Médio Oriente A região do Médio Oriente é das zonas mais voláteis do mundo, um verdadeiro caldo em que se misturam diferenças religiosas profundas, diferendos políticos que deram lugar a guerras e alianças que estimulam conflitos. Na verdade, a região sofre os efeitos do famoso Acordo Sykes-Picot, duas entidades europeias que acabaram por "redesenhar" o mapa regional que, por sua vez, contribuíram para o surgimento de novos países.

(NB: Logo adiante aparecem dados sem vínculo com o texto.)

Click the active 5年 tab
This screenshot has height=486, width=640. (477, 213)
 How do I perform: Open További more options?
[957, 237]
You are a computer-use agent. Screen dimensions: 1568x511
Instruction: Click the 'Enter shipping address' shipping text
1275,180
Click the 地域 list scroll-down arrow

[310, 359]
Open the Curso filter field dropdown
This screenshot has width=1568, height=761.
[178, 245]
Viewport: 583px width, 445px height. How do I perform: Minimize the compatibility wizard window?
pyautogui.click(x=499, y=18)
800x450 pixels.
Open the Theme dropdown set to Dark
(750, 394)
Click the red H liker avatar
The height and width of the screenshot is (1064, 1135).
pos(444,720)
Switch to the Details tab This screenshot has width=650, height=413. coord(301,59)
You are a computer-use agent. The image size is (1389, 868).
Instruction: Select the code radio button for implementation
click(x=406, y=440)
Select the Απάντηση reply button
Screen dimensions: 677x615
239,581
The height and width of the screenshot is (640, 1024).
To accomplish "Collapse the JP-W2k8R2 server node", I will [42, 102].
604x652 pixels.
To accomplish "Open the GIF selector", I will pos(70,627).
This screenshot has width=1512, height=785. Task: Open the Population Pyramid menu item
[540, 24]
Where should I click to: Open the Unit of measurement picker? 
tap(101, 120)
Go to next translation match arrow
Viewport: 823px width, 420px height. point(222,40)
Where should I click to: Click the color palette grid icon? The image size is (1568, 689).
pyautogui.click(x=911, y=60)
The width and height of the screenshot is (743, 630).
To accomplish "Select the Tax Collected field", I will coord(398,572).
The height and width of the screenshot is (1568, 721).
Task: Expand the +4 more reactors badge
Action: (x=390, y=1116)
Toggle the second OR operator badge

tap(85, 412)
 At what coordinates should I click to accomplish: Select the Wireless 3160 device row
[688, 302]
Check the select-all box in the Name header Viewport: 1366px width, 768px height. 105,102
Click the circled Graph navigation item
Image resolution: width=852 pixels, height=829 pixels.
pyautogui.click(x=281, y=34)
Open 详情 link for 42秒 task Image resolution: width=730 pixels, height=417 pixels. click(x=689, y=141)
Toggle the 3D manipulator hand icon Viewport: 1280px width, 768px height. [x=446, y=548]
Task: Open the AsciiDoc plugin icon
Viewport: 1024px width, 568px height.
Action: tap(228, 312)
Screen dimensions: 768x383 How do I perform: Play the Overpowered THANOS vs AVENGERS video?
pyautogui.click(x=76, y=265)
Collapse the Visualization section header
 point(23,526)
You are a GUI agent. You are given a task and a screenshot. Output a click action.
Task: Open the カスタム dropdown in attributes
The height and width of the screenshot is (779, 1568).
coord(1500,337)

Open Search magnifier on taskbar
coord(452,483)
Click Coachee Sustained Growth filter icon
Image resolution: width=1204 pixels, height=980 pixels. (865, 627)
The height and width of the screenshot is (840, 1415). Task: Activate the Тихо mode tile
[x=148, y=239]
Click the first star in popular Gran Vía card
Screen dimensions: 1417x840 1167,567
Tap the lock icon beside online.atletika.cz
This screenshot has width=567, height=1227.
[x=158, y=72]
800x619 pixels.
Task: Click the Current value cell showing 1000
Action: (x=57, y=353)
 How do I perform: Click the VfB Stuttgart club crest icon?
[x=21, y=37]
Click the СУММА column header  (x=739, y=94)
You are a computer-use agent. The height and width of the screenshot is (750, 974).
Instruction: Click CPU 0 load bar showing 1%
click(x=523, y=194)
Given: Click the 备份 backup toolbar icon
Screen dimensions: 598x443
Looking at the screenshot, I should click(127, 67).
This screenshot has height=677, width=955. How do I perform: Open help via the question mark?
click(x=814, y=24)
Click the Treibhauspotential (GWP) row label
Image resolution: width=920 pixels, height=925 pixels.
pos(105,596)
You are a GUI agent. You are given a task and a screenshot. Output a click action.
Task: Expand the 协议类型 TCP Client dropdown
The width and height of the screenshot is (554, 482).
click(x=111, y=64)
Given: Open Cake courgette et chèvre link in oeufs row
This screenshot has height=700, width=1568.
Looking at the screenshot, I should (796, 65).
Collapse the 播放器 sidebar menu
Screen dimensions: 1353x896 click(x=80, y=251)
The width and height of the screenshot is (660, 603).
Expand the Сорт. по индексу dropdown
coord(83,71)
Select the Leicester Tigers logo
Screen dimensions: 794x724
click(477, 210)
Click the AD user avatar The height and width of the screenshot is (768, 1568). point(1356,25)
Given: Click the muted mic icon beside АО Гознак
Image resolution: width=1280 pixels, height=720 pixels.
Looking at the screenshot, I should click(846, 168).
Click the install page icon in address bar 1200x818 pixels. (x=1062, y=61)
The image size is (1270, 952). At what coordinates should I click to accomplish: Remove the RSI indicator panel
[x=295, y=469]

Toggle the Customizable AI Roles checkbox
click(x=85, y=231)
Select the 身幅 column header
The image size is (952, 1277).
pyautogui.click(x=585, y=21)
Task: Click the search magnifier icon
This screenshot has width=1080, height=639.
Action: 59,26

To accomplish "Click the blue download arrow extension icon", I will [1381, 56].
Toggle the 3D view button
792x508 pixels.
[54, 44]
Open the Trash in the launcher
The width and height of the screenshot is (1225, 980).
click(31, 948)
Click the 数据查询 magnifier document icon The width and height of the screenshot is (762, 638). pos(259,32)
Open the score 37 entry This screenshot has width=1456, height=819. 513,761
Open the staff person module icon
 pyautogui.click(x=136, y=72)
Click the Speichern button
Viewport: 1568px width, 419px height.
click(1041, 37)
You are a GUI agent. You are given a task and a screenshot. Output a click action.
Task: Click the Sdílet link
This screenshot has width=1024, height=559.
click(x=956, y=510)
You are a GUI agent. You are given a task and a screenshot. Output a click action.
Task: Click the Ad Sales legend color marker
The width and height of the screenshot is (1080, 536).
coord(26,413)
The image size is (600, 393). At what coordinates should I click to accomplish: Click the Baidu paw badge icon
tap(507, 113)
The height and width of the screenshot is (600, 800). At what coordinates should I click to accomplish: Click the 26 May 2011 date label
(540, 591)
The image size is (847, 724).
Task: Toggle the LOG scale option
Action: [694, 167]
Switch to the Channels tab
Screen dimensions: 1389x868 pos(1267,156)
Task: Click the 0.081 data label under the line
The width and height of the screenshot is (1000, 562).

Enquanto alguns povos ganhavam autodeterminação e independência, outros, independentemente da sua dimensão, ficavam à mercê das jogadas políticas das grandes potências. Por exemplo, um dos povos mais numerosos da região que não possuem um Estado soberano e independente são os curdos, que se encontram em países como a Síria, Turquia, Iraque e Irão, apenas para mencionar estes países. Diz-se que os mesmos pretendem criar um Estado que se localizasse no sul da Turquia e nortes do Iraque e eventualmente Síria. Na verdade, o Iraque pós Saddam Hussein, evoluiu um bocado mais ao "federalizarem" o país, proporcionando autonomia aos curdos do norte. Acho que se a Turquia optasse por negociar com os curdos para, no mínimo, dar-se autonomia a este povo, a luta armada desencadeada por eles teria uma solução. Em todo o caso, a região do Médio Oriente precisa de evoluir mais com demonstração de gestos na direcção da paz e estabilidade.
É preciso que os países daquela região explorem menos as diferenças e promovam mais as linhas de contacto, os aspectos positivos e as vias de interacção. Infelizmente, existem países que estão mais interessados em atiçar rivalidades, a fomentar a divisão, muitas vezes, com a ajuda de países que não pertencem à referida zona geográfica. Esquecem-se as lideranças que as potências que atiçam os problemas encontram-se muito à-vontade para fomentar guerra e conflitos na região porque a eventualidade dos mesmos sofrerem com as consequências são diminutas. Acho que a Organização das Nações Unidas (ONU) deviam fazer mais em nome da paz e segurança que, como se sabe, são dos maiores objectivos da instituição. A Conferência dos Estados Islâmicos, penso que é assim que se chama a organização dos países e monarquias da região, devia jogar, o lado da Liga Árabe, um papel mais interventivo.
Devia agregar todos os países, em vez de segregarem alguns que, em determinadas, matérias não comungam das mesmas ideias e estratégias.

Aldemar Carvalho
Lobito


Água potável

Vivo no Rangel e escrevo pela primeira vez para o Jornal de Angola para falar sobre a água que sai das torneiras e com muita irregularidade. Estas duas situações, a saída de água "colorida", feito um chá bastante "aguado" e a forma irregular como corre, é que me levam a escrever estas linhas. Trata-se de uma situação que já perdura muito tempo e curiosamente a Empresa Pública de Águas de Luanda (EPAL) não faz o que qualquer empresa séria e comprometida com o seu trabalho faria. Parece que a EPAL anda à espera que as famílias tomem a iniciativa quando, na verdade, aquelas esperam pelo primeiro passo a ser dado pela empresa. Mas a cor da água deve ser ultrapassada rapidamente. Diz o Banco Mundial que um dólar gasto em água são quatro poupados em saúde pública.